Симон думал о делах на завтра. Ему предстояло принять делегацию союза учителей средней школы, а затем директора Люксембургского музея – по поводу новых приобретений; на прием к нему были записаны еще человек десять; из приличия ему следовало бы присутствовать на похоронах госпожи де Ла Моннери. Он должен будет принять решение по делу одного инспектора начальных школ в Индокитае, который изнасиловал местную жительницу; потом – завтрак с представителями департамента Шер; после обеда откроется съезд его партии, где ему надо выступить с речью. А кроме всего прочего – писанина, вся эта бумажная писанина. Не меньше часа придется подписывать разные бумаги, затем необходимо просмотреть не менее тридцати папок с документами, продиктовать тридцать писем по самым различным вопросам – относительно субсидий, театральных декораций, охраны исторических памятников, деятельности национальных театров, школы изящных искусств, виллы Медичи, археологических экспедиций на Средний Восток и детских садов в Дранси.
– Наша драма, драма любого министра, состоит в том, что мы двадцать часов занимаемся административными делами и только десять минут – делами государственными. Нет даже времени собраться с мыслями, – проговорил Симон.
Нет, он должен продиктовать свою речь не откладывая.
– Итак, на чем я остановился? – спросил он. – Повторите, пожалуйста.
Стенографистка склонилась над блокнотом и прочла:
– С того момента, когда стало ясно, что великие и великодушные проекты тысяча девятьсот девятнадцатого года не достигли своей цели…
– С того момента, – подхватил Лашом, – когда сама идея пойти на жертвы во имя мира была похоронена вместе со смертью председателя кабинета министров Аристида Бриана[11], с того момента, когда, едва подняв свои страны из руин, народы вновь отдают львиную долю энергии созданию новых средств разрушения…

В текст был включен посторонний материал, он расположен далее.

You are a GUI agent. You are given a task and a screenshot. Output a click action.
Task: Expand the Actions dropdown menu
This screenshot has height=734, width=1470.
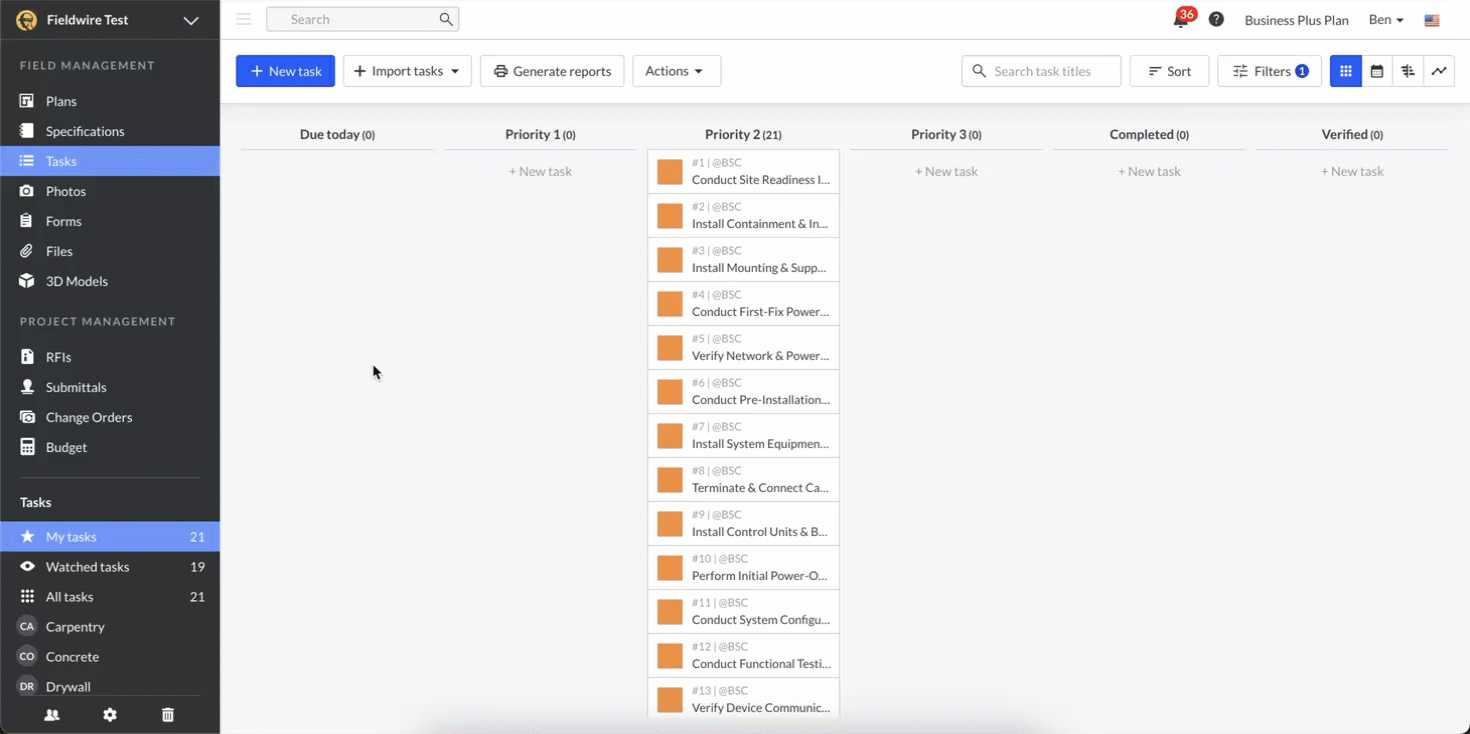tap(676, 71)
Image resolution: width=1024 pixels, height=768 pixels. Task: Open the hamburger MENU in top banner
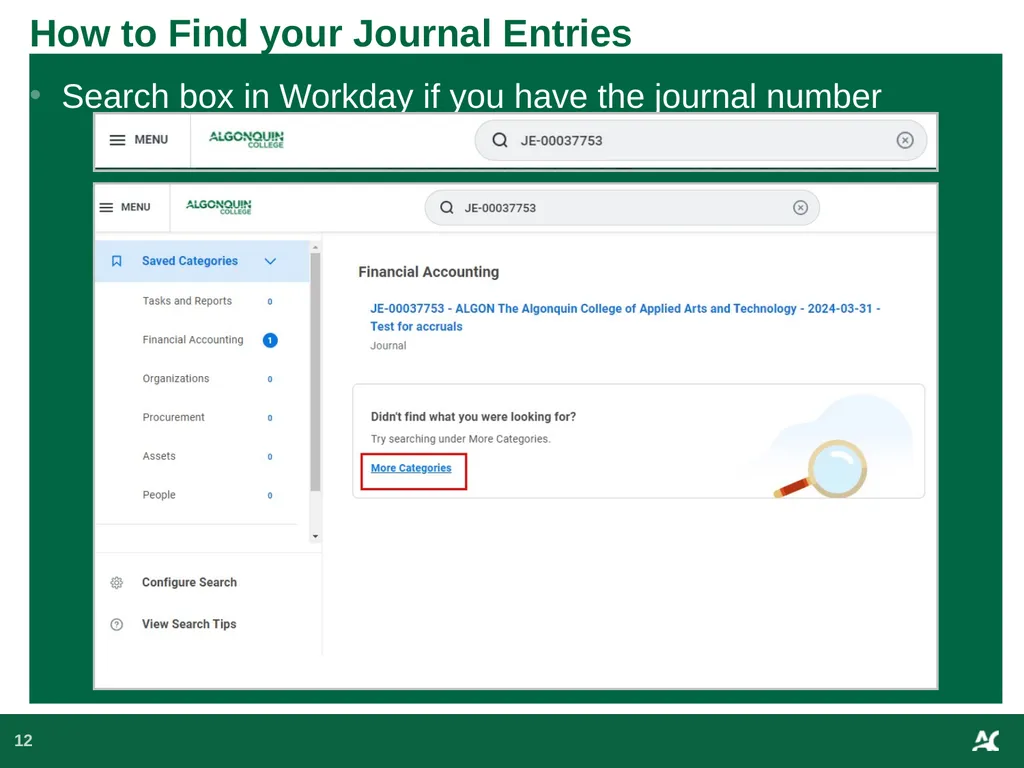(x=138, y=140)
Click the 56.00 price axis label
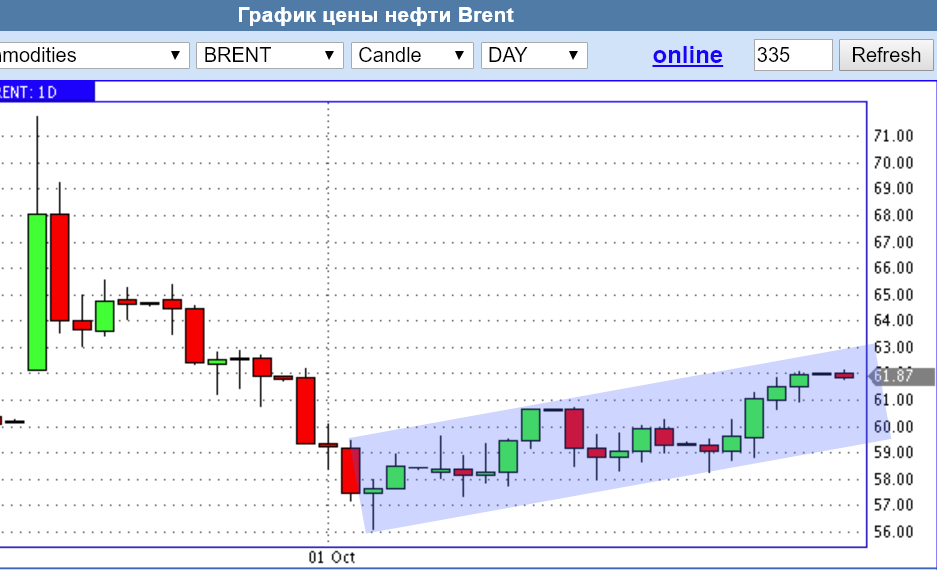This screenshot has height=570, width=937. [x=893, y=532]
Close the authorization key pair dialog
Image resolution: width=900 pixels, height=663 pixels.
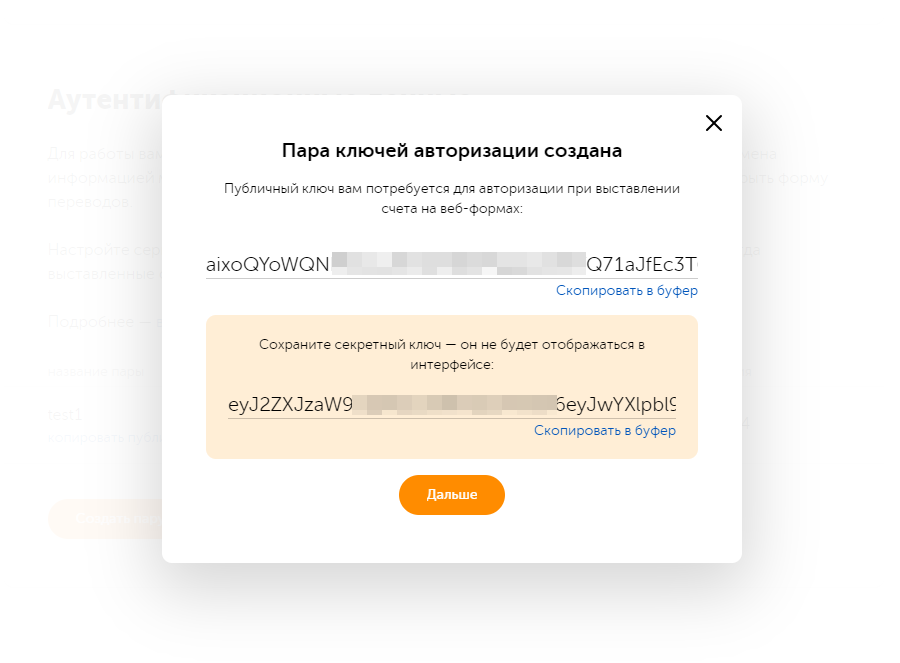click(713, 123)
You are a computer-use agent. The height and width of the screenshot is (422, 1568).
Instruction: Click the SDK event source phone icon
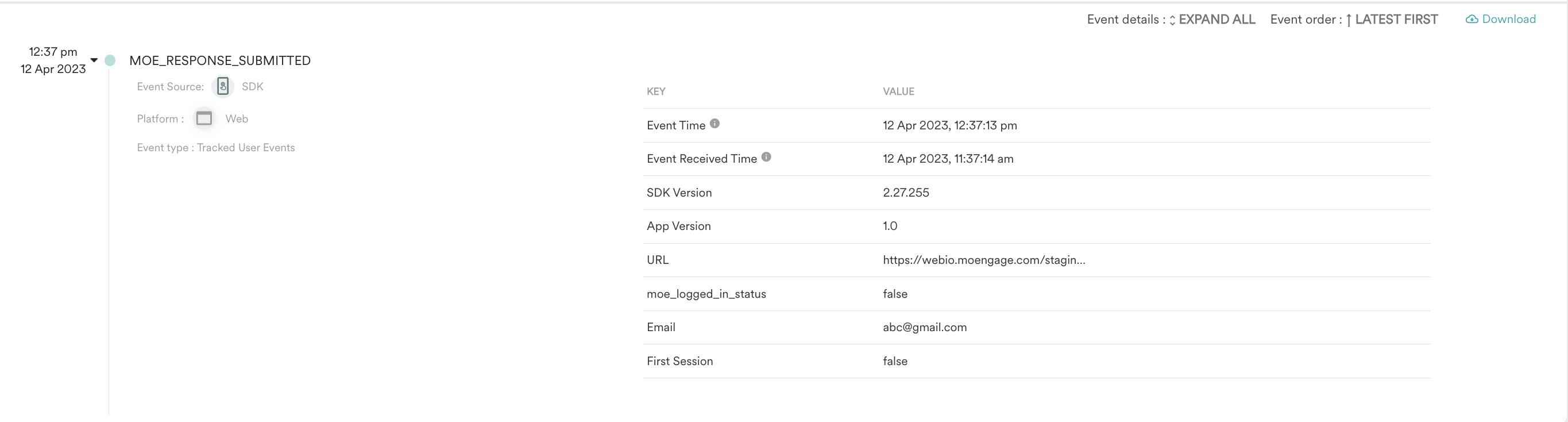point(223,86)

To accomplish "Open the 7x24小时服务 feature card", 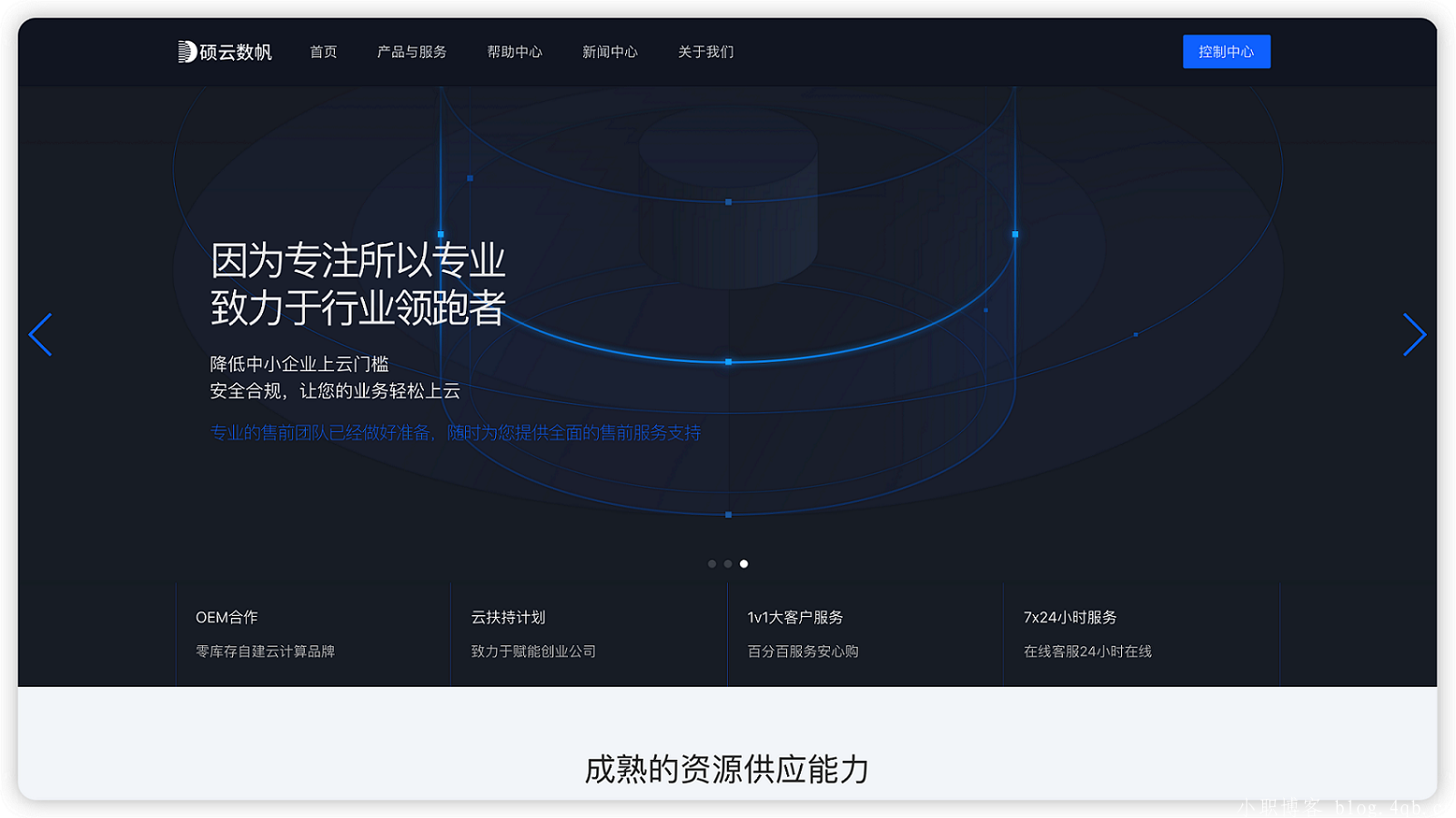I will click(x=1141, y=633).
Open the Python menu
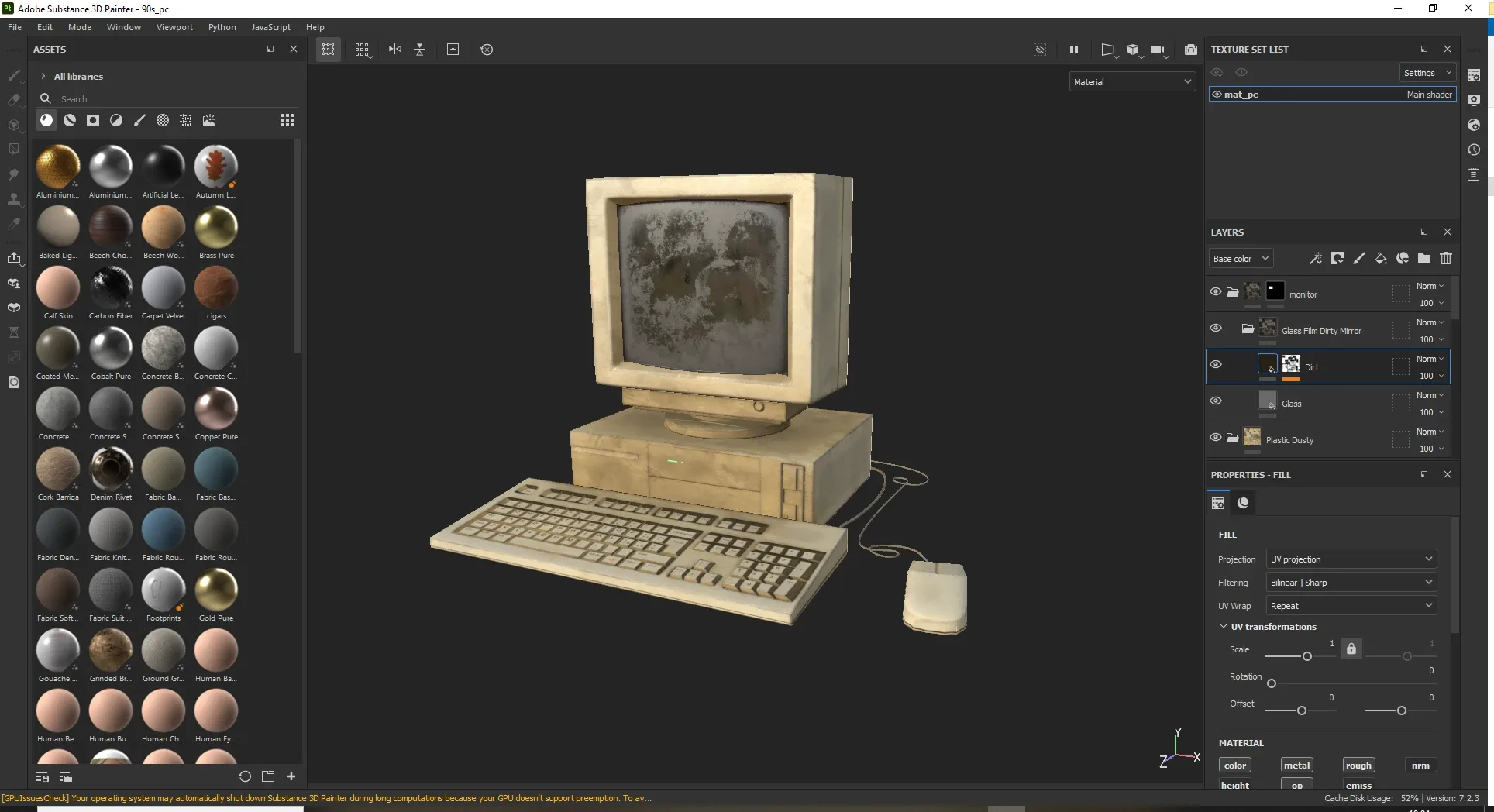This screenshot has width=1494, height=812. [222, 27]
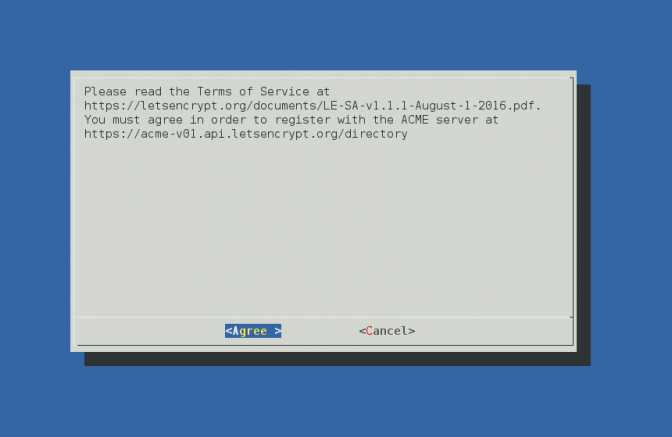The image size is (672, 437).
Task: Click the closing angle bracket of Cancel
Action: tap(412, 331)
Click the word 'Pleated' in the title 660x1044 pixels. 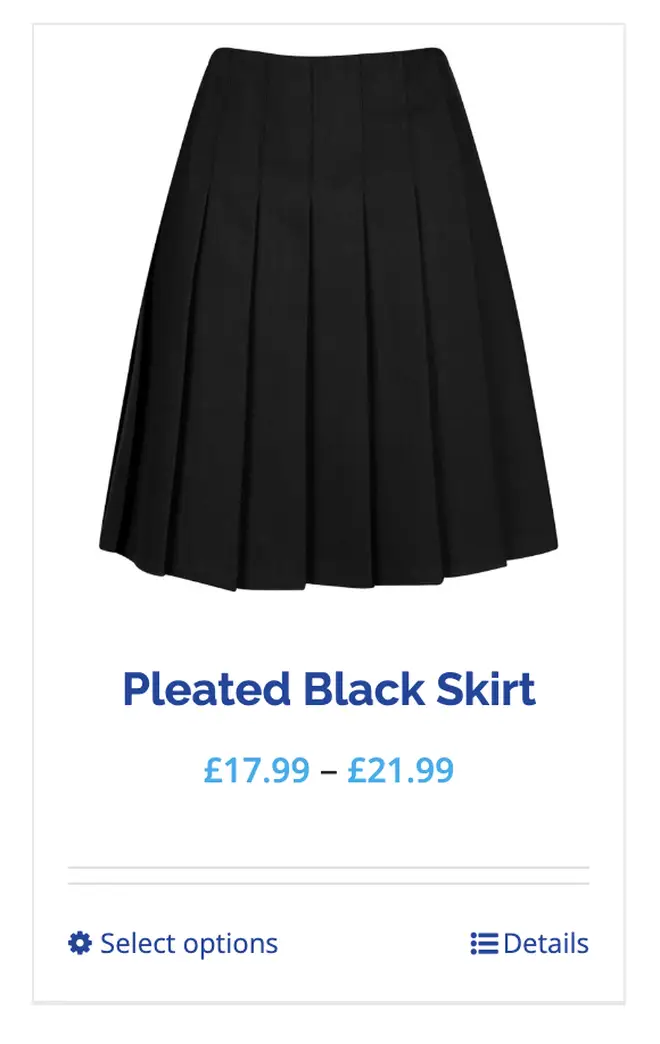point(206,688)
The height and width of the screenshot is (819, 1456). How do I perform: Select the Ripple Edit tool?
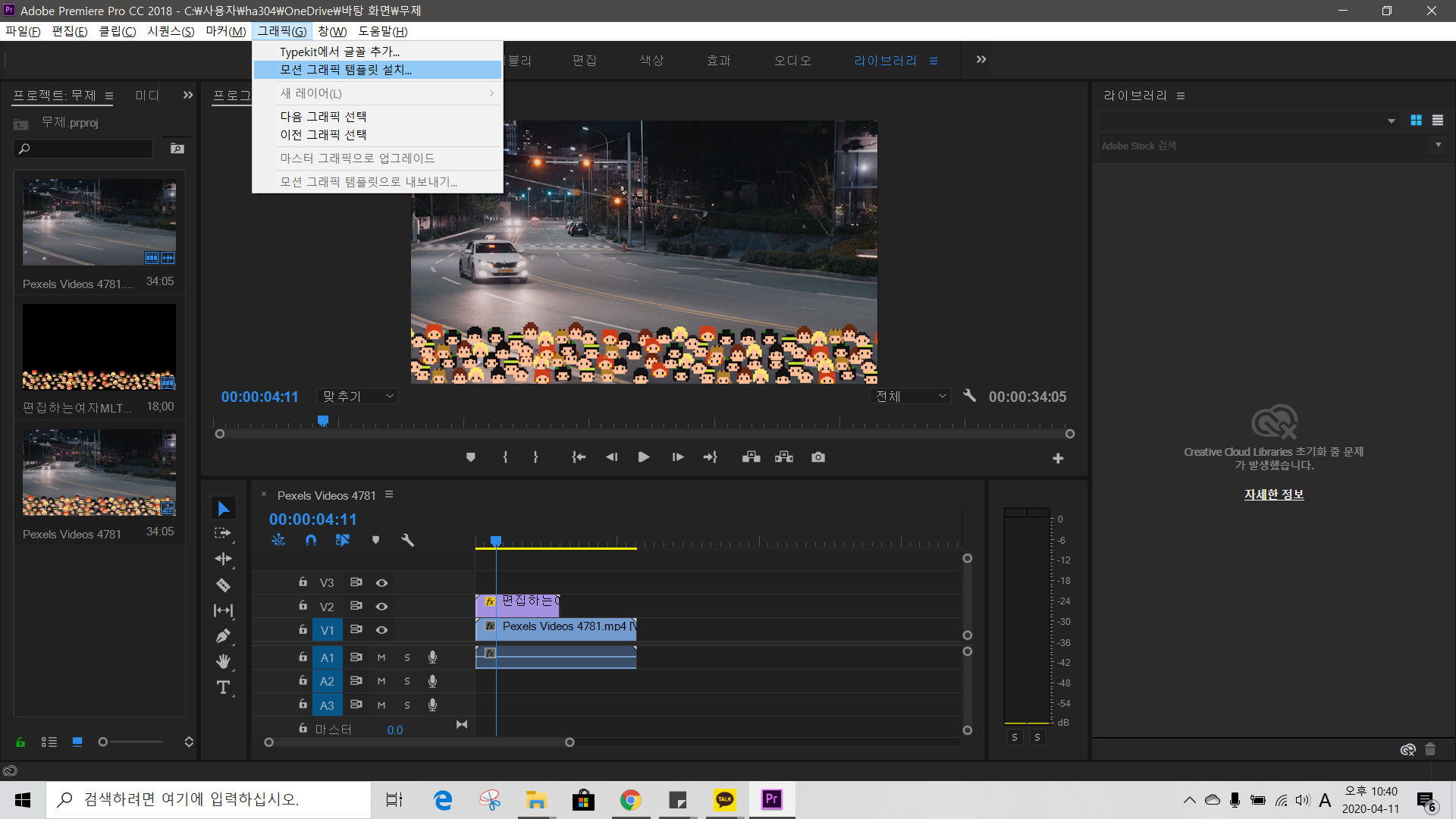[223, 559]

– Разрушения… – вполголоса повторила секретарша, не поднимая головы.
– …и с того момента, – продолжал Лашом чуть медленнее, – когда обращение к насилию вновь стали считать допустимым, а порою и желательным, и народы…
Он остановился, почувствовав, что зашел в тупик. Конечные выводы ускользали от него, он не мог их сформулировать и обосновать.
«Нынче вечером внимание у меня рассеивается, никак не могу сосредоточиться, – подумал он. – А все потому, что я сам не уверен в том, что хочу сказать, вернее, я не могу прямо и откровенно сказать то, в чем действительно уверен».
Он уселся за массивный письменный стол палисандрового дерева, протер очки большим пальцем, повертел в руках сигарету, но не закурил. Его мозг несколько мгновений работал вхолостую, как мотор, который не может набрать скорость. Потом Лашом спросил себя: «Неужели я и вправду думаю, что в скором времени неизбежно разразится война?»
От этого важнейшего вопроса, который он, как член кабинета министров, должен был задать себе, зависело и его душевное спокойствие, и поведение перед лицом избирателей и парламента.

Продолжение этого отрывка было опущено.